Asset Protection and the Oklahoma Series LLC

Asset protection is the use of available laws and techniques to (1) protect assets from liabilities arising outside of the assets being protected (“outside-in” protection), and (2) contain liabilities generated by an asset within the asset itself (“inside-out” protection). The limited liability company (LLC) has long been recognized as a formidable “outside-in” and “inside-out” asset protection tool. However, to achieve the maximum asset protection using LLCs, each LLC should hold only a single asset. Structured any other way, every asset held in the LLC is exposed to the liabilities generated by every other asset in the LLC (e.g., premises liability at one property in the LLC puts the equity in all other properties in the LLC at risk). This creates a considerable dilemma for investors as improving asset protection by using multiple entities adds significant administrative burdens and expense (i.e., multiple bank accounts, multiple EINs, multiple tax returns, multiple operating agreements, multiple entities to maintain). In 2004, Oklahoma joined only a handful of states that permit the use of a special type of LLC- the Series LLCs. A Series LLC allows investors to achieve excellent “outside-in” and “inside-out” asset protection for multiple assets with minimal administrative burden and expense. In effect, a Series LLC works like a holding company with each “series” inside the LLC being a separate subsidiary of the holding company.

Some of the benefits of an Oklahoma Series LLC include:

Ability to hold multiple assets in one entity with an asset protection firewall between each asset by placing each asset in a separate series within the LLC.
Liabilities generated by assets in one series don’t attach to assets in any other series.

Significantly reduced administrative burden compared to other asset protection techniques.
No need to maintain a separate bank account for each series or asset. In most cases, file only one tax return regardless of the number of series or assets in the entity. Only one entity to maintain.

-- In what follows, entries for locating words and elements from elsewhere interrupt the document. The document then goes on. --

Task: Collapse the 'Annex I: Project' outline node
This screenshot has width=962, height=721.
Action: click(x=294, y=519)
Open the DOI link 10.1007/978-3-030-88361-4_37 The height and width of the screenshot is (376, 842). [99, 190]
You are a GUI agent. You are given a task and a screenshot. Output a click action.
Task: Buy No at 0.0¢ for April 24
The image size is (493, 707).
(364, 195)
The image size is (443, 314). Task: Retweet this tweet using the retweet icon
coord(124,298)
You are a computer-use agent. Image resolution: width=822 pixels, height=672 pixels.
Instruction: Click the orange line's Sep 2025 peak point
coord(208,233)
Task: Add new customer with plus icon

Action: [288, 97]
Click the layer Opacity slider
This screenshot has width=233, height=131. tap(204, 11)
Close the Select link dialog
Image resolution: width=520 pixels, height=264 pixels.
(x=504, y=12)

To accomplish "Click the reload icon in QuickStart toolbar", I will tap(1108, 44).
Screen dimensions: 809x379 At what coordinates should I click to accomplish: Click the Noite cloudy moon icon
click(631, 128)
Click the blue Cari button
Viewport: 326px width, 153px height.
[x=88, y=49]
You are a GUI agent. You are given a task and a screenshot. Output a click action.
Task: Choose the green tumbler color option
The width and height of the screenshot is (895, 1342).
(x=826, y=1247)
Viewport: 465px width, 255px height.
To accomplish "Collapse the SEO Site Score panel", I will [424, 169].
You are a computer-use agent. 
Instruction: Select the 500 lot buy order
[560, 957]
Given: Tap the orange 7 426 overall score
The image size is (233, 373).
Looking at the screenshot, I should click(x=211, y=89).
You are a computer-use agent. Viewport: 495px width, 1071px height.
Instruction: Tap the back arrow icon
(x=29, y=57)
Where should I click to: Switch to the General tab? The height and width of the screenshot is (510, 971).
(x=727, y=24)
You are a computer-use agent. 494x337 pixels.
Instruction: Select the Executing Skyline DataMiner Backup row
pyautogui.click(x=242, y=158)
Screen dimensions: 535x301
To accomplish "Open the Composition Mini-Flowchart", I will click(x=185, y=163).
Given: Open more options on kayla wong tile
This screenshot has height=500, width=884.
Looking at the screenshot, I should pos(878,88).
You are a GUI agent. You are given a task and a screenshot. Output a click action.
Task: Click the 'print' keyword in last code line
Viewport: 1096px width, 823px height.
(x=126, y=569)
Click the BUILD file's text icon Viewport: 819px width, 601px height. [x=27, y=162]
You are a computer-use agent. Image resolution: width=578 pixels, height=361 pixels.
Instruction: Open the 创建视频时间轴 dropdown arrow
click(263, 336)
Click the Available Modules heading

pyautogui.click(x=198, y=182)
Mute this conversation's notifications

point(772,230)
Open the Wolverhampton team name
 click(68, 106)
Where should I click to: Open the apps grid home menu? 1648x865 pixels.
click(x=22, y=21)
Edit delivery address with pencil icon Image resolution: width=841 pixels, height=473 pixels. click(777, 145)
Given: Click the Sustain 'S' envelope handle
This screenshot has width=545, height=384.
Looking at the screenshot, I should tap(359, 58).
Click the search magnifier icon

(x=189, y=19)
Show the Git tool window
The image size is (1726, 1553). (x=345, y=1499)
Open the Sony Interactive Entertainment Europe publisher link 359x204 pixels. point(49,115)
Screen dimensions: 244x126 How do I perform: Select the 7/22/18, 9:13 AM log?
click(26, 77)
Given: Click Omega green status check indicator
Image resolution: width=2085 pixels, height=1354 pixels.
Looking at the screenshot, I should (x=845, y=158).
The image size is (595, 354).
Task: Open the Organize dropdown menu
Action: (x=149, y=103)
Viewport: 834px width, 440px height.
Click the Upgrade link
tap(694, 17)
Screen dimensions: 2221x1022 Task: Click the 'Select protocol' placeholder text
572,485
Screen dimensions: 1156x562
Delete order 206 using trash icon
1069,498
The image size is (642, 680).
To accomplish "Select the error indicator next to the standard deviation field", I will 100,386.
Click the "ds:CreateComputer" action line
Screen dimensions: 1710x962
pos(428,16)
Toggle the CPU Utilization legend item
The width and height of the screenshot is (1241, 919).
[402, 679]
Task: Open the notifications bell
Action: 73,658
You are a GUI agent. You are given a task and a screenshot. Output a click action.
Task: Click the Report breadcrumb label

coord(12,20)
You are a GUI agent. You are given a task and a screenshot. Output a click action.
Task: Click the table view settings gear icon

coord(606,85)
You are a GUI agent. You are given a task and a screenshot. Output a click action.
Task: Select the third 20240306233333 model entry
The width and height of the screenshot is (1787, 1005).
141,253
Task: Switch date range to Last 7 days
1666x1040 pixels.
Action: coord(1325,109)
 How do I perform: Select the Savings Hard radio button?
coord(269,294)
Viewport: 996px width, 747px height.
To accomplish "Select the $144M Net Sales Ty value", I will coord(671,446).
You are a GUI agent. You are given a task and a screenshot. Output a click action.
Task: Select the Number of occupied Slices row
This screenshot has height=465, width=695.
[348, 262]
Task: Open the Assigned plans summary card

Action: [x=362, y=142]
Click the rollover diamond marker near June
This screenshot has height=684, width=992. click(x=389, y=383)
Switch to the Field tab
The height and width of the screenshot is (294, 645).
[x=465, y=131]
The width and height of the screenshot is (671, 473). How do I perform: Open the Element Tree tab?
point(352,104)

Can be used with single-member or multiple-member LLCs.
A viable tool for every investor from the owner of a few rental properties to the manager of a large real estate investment fund.

An existing LLC can be converted to a series LLC.
Dramatically improve asset protection posture without creating a new entity.

Minimal legal and accounting expense to create and operate.
Asset protection firewall is achieved by adding a statement to the entity’s Articles of Organization, including certain provisions in the entity’s operating agreement, and maintaining separate “books and records” for each series.

Assets can be easily added to or removed from a series.
Assets are designated to a series within the LLC by the LLC’s operating agreement, meaning that changes might be as simple as an amendment to the operating agreement. Note that Oklahoma’s Title Examination Standards detail how a Series LLC should hold title to Oklahoma real property and the Standards should be consulted.

Series structure is a creation of legislative act.
As of November 1, 2004, Series LLC entities are expressly authorized by the Oklahoma Limited Liability Company Act, meaning that courts must respect their statutorily-created asset protection features.

An Oklahoma Series LLC may hold assets located in another state.
The asset protection features of an Oklahoma Series LLC are not impaired by the ownership of assets located outside of Oklahoma. Assuming proper registration of the Oklahoma LLC to do business and own property in another state, the courts of that state should honor the asset protection provisions of the Oklahoma Series LLC statutes.

Despite their many benefits as an asset protection tool, Oklahoma Series LLCs have been used only sparingly to date. This is most likely due to a lack of awareness and understanding on the part of investors, lenders and their professional advisors, who opt for the more complex asset protection structures with which they have grown accustomed.